• TASK DIRECTIONS:
Could you pull out the material below word for word, starting at its very first line and ending at the line that contains "pyautogui.click(x=488, y=162)", with both of those lines included and the pictures left out?

--- Start PROVIDED RECORDS ---

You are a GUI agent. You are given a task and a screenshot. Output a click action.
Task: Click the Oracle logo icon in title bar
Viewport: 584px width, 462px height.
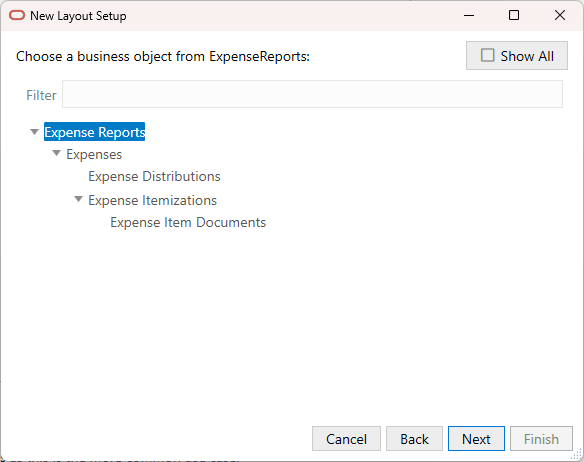point(17,15)
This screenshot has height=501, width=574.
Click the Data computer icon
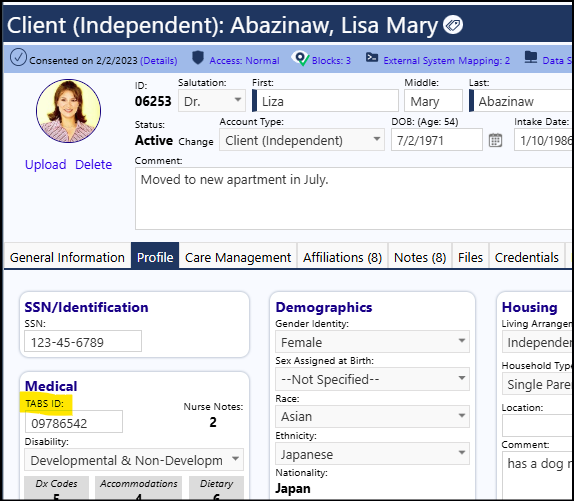[x=531, y=57]
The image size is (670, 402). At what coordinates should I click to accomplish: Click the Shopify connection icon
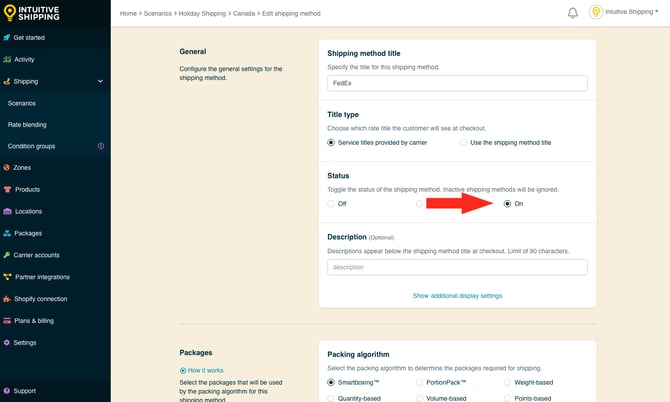pos(7,298)
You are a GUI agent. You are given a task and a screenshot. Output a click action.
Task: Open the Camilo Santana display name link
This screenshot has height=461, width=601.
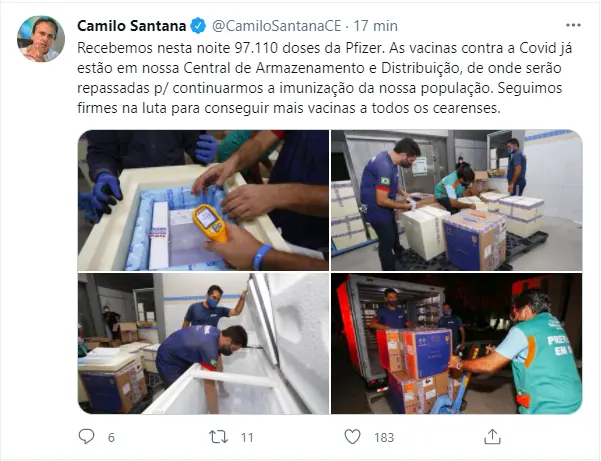click(x=132, y=26)
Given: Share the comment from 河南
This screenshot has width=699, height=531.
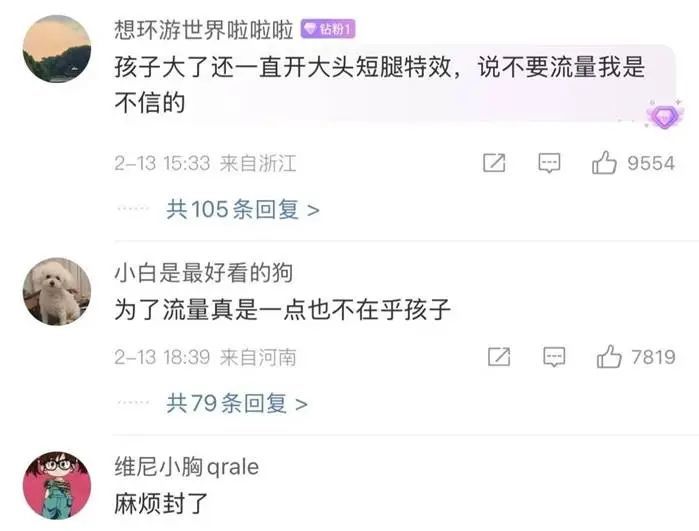Looking at the screenshot, I should coord(499,357).
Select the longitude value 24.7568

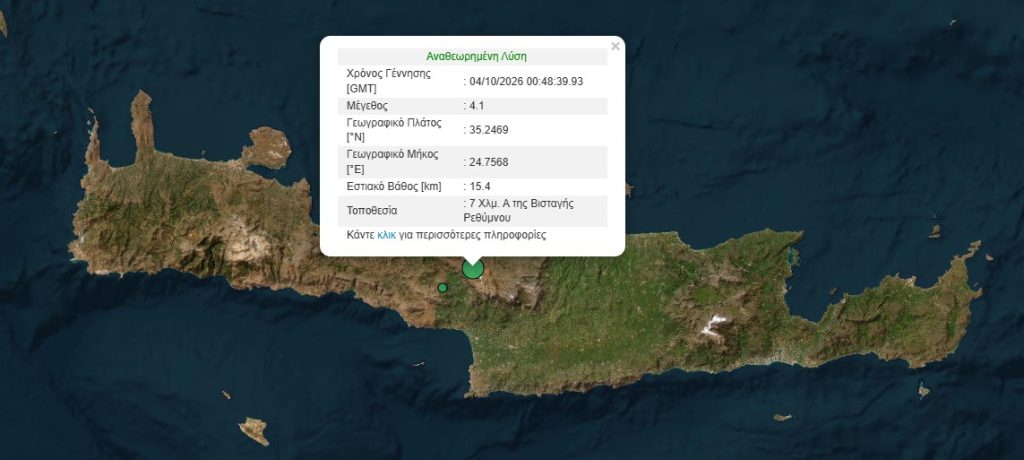pyautogui.click(x=488, y=162)
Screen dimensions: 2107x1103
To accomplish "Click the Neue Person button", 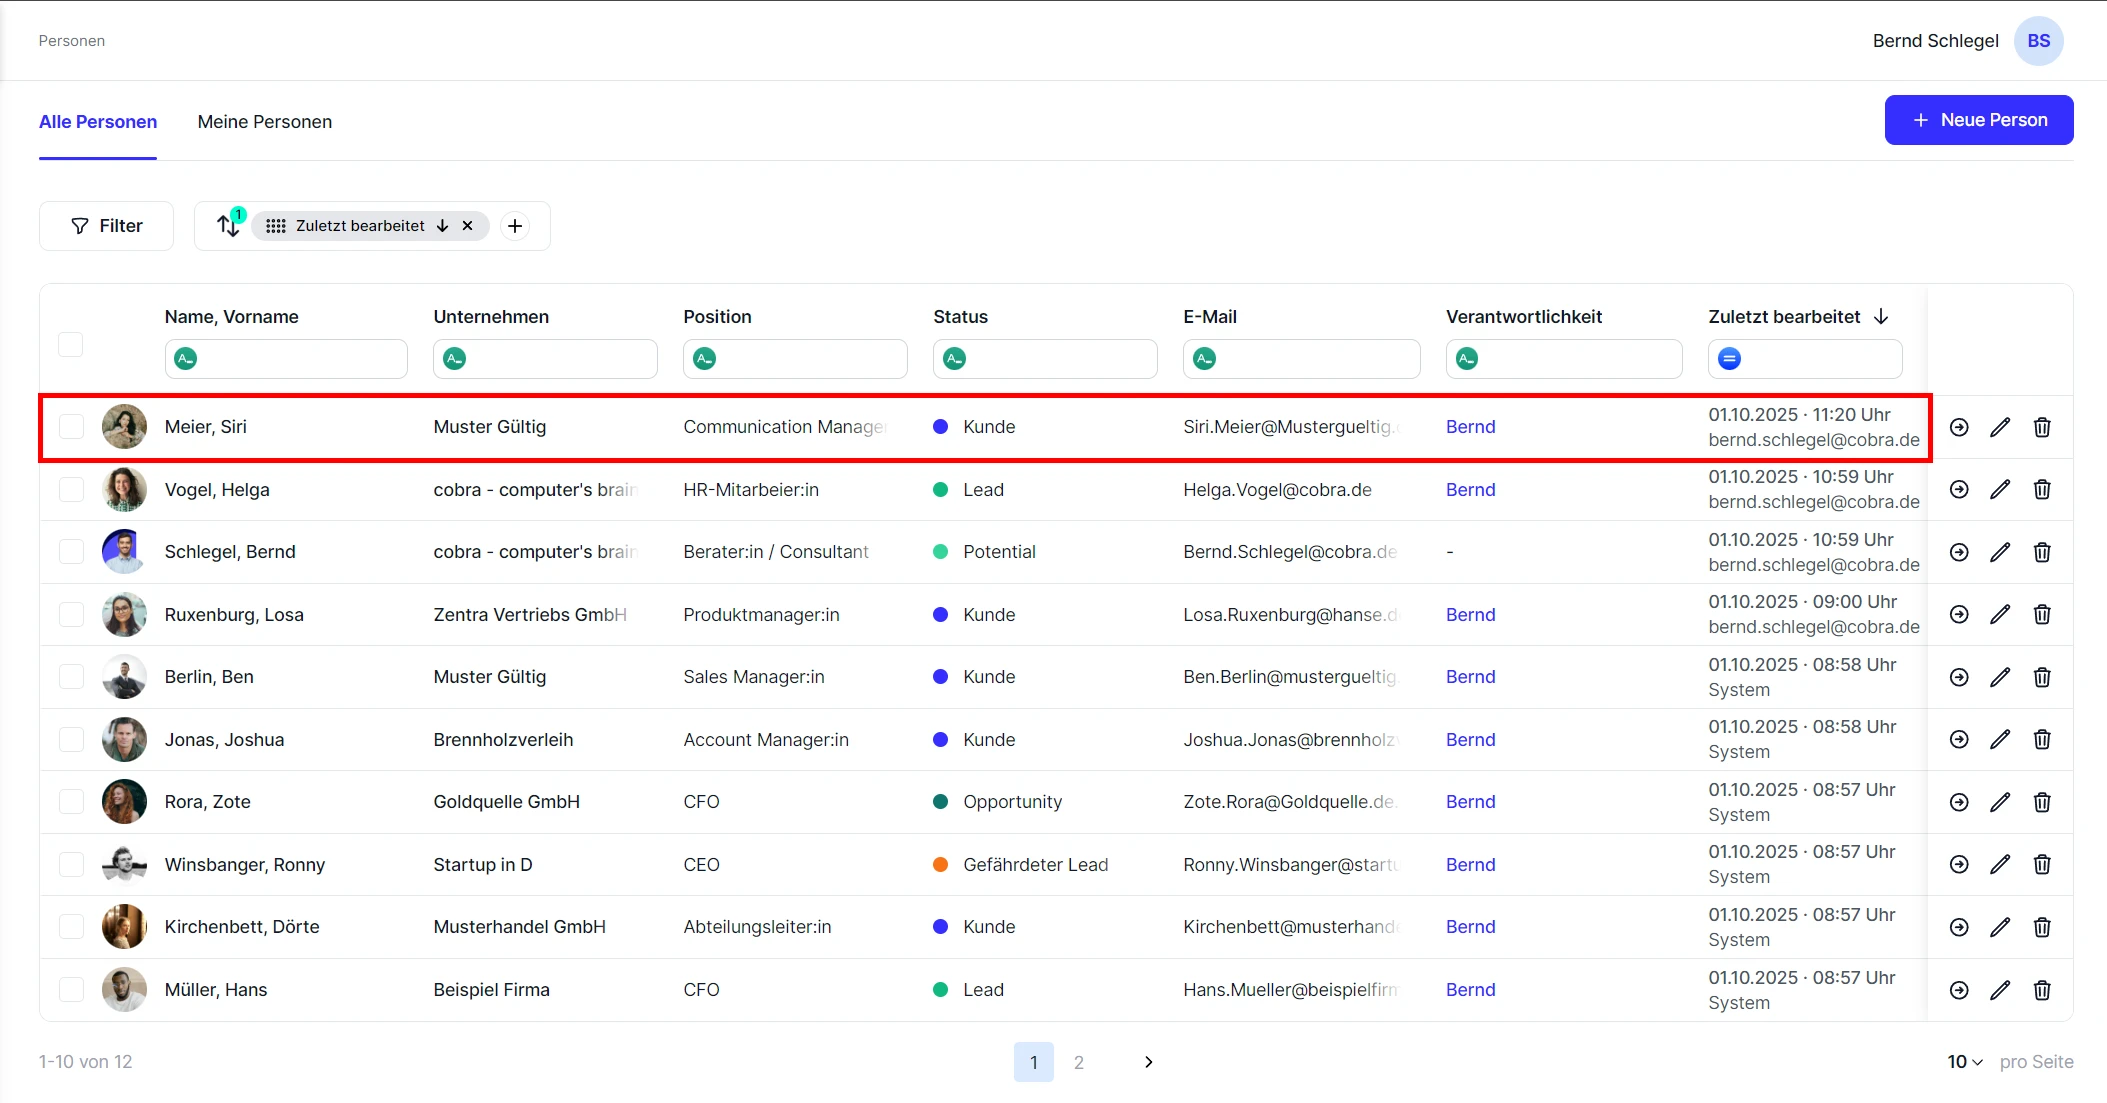I will (1978, 120).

--- End PROVIDED RECORDS ---

• RESPONSE FOR THIS EXERCISE:
You are a GUI agent. You are given a task and a screenshot. Output a click action.
Task: Click the Oracle logo icon in title bar
Viewport: 584px width, 462px height.
point(17,15)
This screenshot has height=501, width=574.
Click the Data computer icon
[x=531, y=57]
The image size is (670, 402). At what coordinates should I click to accomplish: Click the Shopify connection icon
pos(7,298)
You are a GUI agent. You are given a task and a screenshot. Output a click action.
Task: Open the Camilo Santana display name link
This screenshot has height=461, width=601.
click(x=132, y=26)
Given: Share the comment from 河南
This screenshot has width=699, height=531.
Looking at the screenshot, I should coord(499,357).
Select the longitude value 24.7568

pyautogui.click(x=488, y=162)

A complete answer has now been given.